DIRECTIONS
Reproduce the data below word for word, keeping every line unchanged and in its original order.

RECORD LIST
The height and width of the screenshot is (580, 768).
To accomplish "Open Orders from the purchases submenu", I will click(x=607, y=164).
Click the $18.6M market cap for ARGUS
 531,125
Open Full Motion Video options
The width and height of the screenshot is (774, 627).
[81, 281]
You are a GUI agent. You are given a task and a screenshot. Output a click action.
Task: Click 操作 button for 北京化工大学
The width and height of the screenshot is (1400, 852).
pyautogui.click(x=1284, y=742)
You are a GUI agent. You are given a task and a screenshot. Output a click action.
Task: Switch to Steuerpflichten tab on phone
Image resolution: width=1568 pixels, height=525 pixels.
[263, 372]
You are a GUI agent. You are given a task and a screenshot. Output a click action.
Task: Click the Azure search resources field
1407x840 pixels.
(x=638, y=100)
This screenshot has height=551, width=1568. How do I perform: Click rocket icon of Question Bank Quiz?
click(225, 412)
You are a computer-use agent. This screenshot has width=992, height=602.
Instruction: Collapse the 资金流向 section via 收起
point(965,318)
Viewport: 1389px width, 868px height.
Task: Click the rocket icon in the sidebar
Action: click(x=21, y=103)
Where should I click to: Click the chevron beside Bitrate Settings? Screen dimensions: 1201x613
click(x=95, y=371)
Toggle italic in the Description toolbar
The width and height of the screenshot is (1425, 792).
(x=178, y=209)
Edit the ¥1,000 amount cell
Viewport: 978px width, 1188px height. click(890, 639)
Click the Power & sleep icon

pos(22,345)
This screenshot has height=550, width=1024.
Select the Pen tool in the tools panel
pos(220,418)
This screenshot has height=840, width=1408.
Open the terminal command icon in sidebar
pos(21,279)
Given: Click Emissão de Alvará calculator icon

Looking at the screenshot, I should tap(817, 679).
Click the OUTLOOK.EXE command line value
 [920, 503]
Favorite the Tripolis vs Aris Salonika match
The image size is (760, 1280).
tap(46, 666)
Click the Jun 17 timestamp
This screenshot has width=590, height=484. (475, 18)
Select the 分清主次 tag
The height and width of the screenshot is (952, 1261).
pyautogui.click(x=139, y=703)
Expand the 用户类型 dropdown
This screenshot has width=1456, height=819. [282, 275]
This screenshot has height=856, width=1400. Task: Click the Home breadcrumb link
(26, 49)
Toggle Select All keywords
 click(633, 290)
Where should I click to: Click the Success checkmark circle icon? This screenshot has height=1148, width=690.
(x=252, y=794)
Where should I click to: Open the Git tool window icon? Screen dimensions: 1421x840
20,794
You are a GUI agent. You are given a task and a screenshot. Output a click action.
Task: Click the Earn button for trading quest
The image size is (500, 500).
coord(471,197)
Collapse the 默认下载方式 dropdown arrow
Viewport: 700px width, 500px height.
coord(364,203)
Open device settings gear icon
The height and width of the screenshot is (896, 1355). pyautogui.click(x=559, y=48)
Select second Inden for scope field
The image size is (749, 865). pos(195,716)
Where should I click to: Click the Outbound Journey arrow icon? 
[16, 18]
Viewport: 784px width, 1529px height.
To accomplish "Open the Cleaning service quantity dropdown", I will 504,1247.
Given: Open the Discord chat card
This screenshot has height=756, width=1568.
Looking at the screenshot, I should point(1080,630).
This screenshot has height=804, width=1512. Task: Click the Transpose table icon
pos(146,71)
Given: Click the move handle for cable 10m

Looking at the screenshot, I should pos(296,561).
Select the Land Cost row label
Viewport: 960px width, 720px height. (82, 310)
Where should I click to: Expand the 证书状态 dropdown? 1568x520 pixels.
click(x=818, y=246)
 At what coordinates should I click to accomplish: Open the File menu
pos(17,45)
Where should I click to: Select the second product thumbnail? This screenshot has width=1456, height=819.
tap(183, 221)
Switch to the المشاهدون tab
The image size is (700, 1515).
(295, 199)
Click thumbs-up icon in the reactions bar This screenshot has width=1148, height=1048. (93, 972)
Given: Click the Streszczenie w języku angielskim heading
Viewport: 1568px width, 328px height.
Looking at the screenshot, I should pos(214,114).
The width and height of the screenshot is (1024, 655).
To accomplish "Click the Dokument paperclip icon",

RESULT FOR THIS EXERCISE
The height and width of the screenshot is (580, 768).
To accomplish "Open Orders from the purchases submenu", I will click(x=607, y=164).
Click the $18.6M market cap for ARGUS
 531,125
Open Full Motion Video options
The width and height of the screenshot is (774, 627).
[81, 281]
You are a GUI agent. You are given a task and a screenshot. Output a click action.
Task: Click 操作 button for 北京化工大学
The width and height of the screenshot is (1400, 852).
pyautogui.click(x=1284, y=742)
You are a GUI agent. You are given a task and a screenshot. Output a click action.
Task: Switch to Steuerpflichten tab on phone
Image resolution: width=1568 pixels, height=525 pixels.
[263, 372]
You are a GUI agent. You are given a task and a screenshot. Output a click action.
Task: Click the Azure search resources field
1407x840 pixels.
(x=638, y=100)
This screenshot has height=551, width=1568. How do I perform: Click rocket icon of Question Bank Quiz?
click(225, 412)
You are a computer-use agent. This screenshot has width=992, height=602.
Instruction: Collapse the 资金流向 section via 收起
point(965,318)
Viewport: 1389px width, 868px height.
Task: Click the rocket icon in the sidebar
Action: click(x=21, y=103)
Where should I click to: Click the chevron beside Bitrate Settings? Screen dimensions: 1201x613
click(x=95, y=371)
Toggle italic in the Description toolbar
The width and height of the screenshot is (1425, 792).
(x=178, y=209)
Edit the ¥1,000 amount cell
Viewport: 978px width, 1188px height. click(890, 639)
Click the Power & sleep icon

pos(22,345)
This screenshot has height=550, width=1024.
Select the Pen tool in the tools panel
pos(220,418)
This screenshot has height=840, width=1408.
Open the terminal command icon in sidebar
pos(21,279)
Given: Click Emissão de Alvará calculator icon

Looking at the screenshot, I should tap(817, 679).
Click the OUTLOOK.EXE command line value
 [920, 503]
Favorite the Tripolis vs Aris Salonika match
The image size is (760, 1280).
tap(46, 666)
Click the Jun 17 timestamp
This screenshot has width=590, height=484. (475, 18)
Select the 分清主次 tag
The height and width of the screenshot is (952, 1261).
pyautogui.click(x=139, y=703)
Expand the 用户类型 dropdown
This screenshot has width=1456, height=819. [282, 275]
This screenshot has height=856, width=1400. Task: Click the Home breadcrumb link
(26, 49)
Toggle Select All keywords
 click(633, 290)
Where should I click to: Click the Success checkmark circle icon? This screenshot has height=1148, width=690.
(x=252, y=794)
Where should I click to: Open the Git tool window icon? Screen dimensions: 1421x840
20,794
You are a GUI agent. You are given a task and a screenshot. Output a click action.
Task: Click the Earn button for trading quest
The image size is (500, 500).
coord(471,197)
Collapse the 默认下载方式 dropdown arrow
Viewport: 700px width, 500px height.
coord(364,203)
Open device settings gear icon
The height and width of the screenshot is (896, 1355). pyautogui.click(x=559, y=48)
Select second Inden for scope field
The image size is (749, 865). pos(195,716)
Where should I click to: Click the Outbound Journey arrow icon? 
[16, 18]
Viewport: 784px width, 1529px height.
To accomplish "Open the Cleaning service quantity dropdown", I will 504,1247.
Given: Open the Discord chat card
This screenshot has height=756, width=1568.
Looking at the screenshot, I should point(1080,630).
This screenshot has height=804, width=1512. Task: Click the Transpose table icon
pos(146,71)
Given: Click the move handle for cable 10m

Looking at the screenshot, I should pos(296,561).
Select the Land Cost row label
Viewport: 960px width, 720px height. (82, 310)
Where should I click to: Expand the 证书状态 dropdown? 1568x520 pixels.
click(x=818, y=246)
 At what coordinates should I click to accomplish: Open the File menu
pos(17,45)
Where should I click to: Select the second product thumbnail? This screenshot has width=1456, height=819.
tap(183, 221)
Switch to the المشاهدون tab
The image size is (700, 1515).
(295, 199)
Click thumbs-up icon in the reactions bar This screenshot has width=1148, height=1048. (93, 972)
Given: Click the Streszczenie w języku angielskim heading
Viewport: 1568px width, 328px height.
Looking at the screenshot, I should pos(214,114).
The width and height of the screenshot is (1024, 655).
To accomplish "Click the Dokument paperclip icon",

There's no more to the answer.